Print Edition: September 11, 2013
I’m sure everyone has heard about the anti-gay legislation that was passed in Russia a few months ago. This is particularly interesting in light of the upcoming Winter Olympics in Sochi, Russia, especially from an athlete’s perspective.
The Olympics have always been a huge deal to me because I was a highly competitive athlete for over 14 years. I grew up short track speed-skating, worked my way up to earn a spot on the provincial racing team, and competed at multiple BC Winter Games, as well as provincial, national, and North American championships.
When I first heard about Russia’s anti-gay laws, it was through an article I found circulating in the short track speed-skating community about one of our own athletes, Olympic hopeful Blake Skjellerup. Skjellerup is from New Zealand and currently trains in Calgary alongside a number of athletes I’ve known for years and have competed against, which brought the issue that much closer to home for me.
In an interview for the Windy City Times, Blake told reporter Ross Forman that “being in the closet was not a very fun time for me … I’m not going to change who I am because one country sees that who I am is wrong.” He also confirmed that he will wear an official Olympic pride pin in Sochi, stating that “if I can do my part (by showing support), even if just for one person in Sochi, then I will be very happy.” Blake further stated that he is 100 per cent against boycotting the Games because “I think it’s much more important for there to be a very strong presence in Sochi” to support human rights and ultimately diversity.
On the athlete side of things, what I loved most about my time in short track was that everyone left their beliefs, politics, and issues at the door. On the ice, none of that mattered. Your sex didn’t matter, which is probably why we were one of the few sports to use co-ed dressing rooms. Your age didn’t matter. Your religion didn’t matter. Your sexual orientation sure as hell didn’t matter. And that was the beauty of it; we were there to skate, have a good time, and hopefully win some races. That was it.
I noticed over the years that as the level of competition gets higher, this still holds true. National championships don’t discriminate against age, gender, or province. The emphasis is on the hard work, time, and dedication that everyone puts in to get to that level of competition. The Olympics are essentially the same thing, only on an international scale.
That’s the whole point. The Olympics are supposed to be a time and place where acceptance is celebrated in the realm of sport. Which is exactly what the International Olympic Committee (IOC) also claims.
Frankly, Russia, that’s your own bag if you choose not to support gay rights. No one is stopping you. But that doesn’t give you the right to force those values on the Olympics.

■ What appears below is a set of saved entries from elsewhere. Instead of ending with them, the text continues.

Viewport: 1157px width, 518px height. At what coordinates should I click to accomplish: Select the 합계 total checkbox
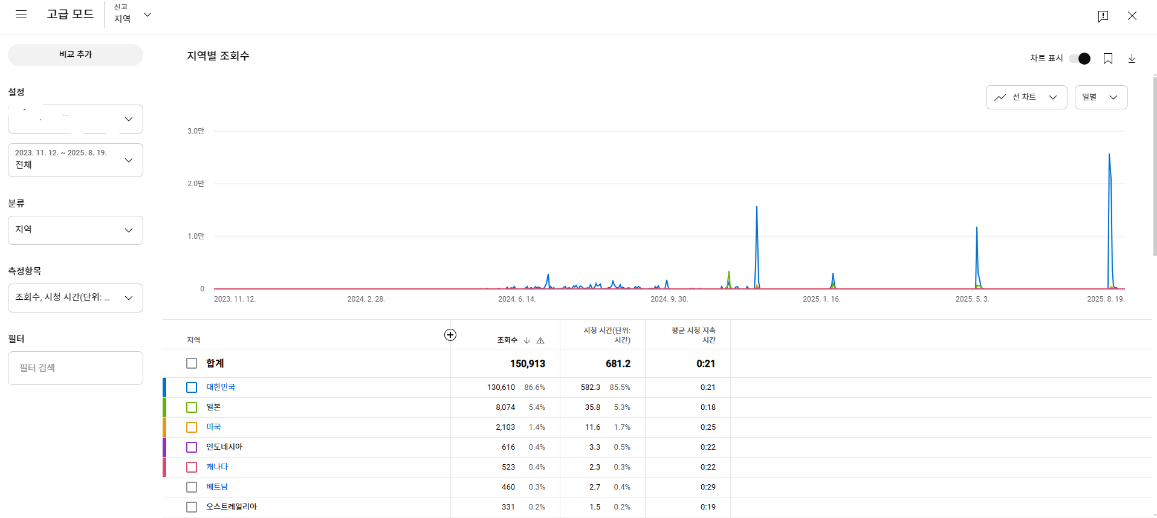point(192,363)
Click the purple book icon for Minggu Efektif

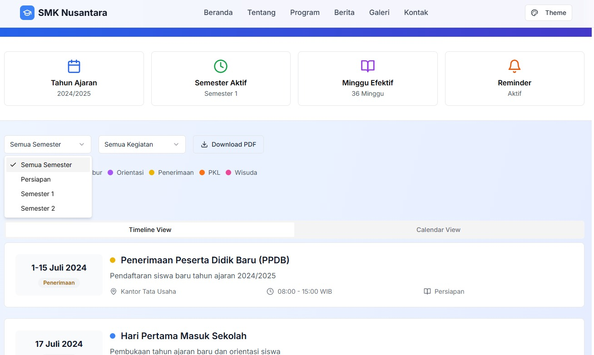pyautogui.click(x=368, y=66)
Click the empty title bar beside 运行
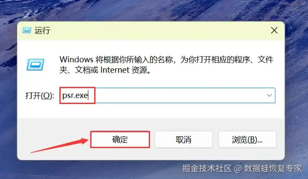 tap(157, 30)
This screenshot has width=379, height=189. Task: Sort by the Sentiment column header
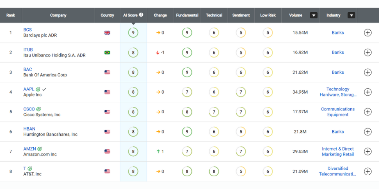coord(241,15)
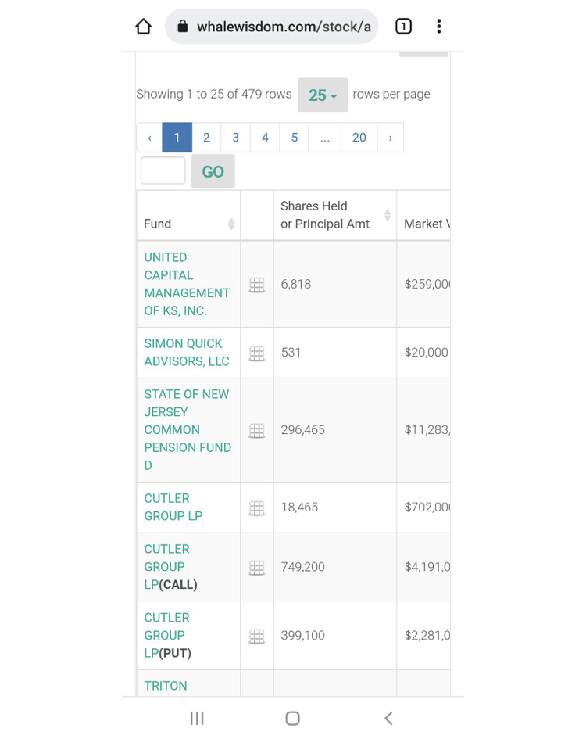Focus the page number input field

163,170
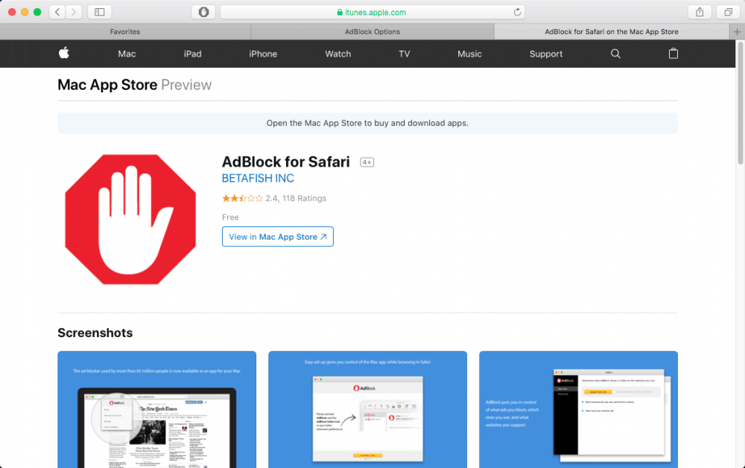Click the Apple logo in the navigation bar
Image resolution: width=745 pixels, height=468 pixels.
tap(64, 54)
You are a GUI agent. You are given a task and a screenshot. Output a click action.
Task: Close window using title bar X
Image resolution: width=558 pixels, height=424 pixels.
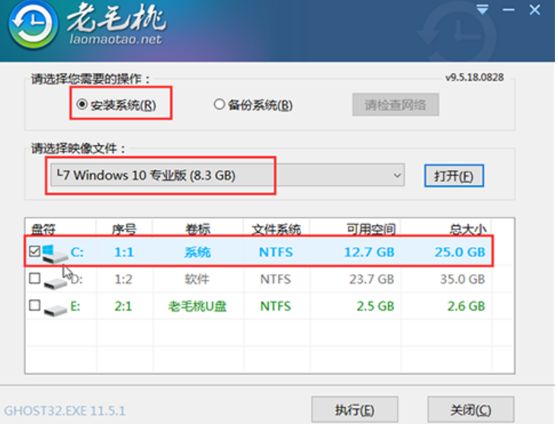click(533, 10)
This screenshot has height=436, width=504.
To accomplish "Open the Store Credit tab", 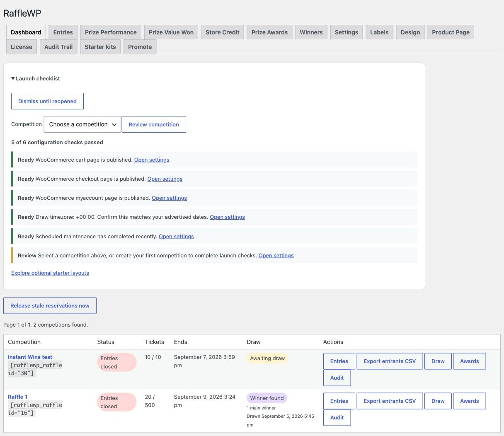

The Games are about acceptance and celebrating success in sport. In order for this to happen, any place that chooses to host the Games needs to temporarily suspend its beliefs and values for the purpose and duration of the Games so that everyone is treated equally. This is the same thing we do in academia for critical analysis – we temporarily suspend our beliefs. It’s nothing personal, and it’s likely not going to change our worldview. But everyone and everything is treated equally and objectively, not based on our own preconceptions. At the very least, it’s fair.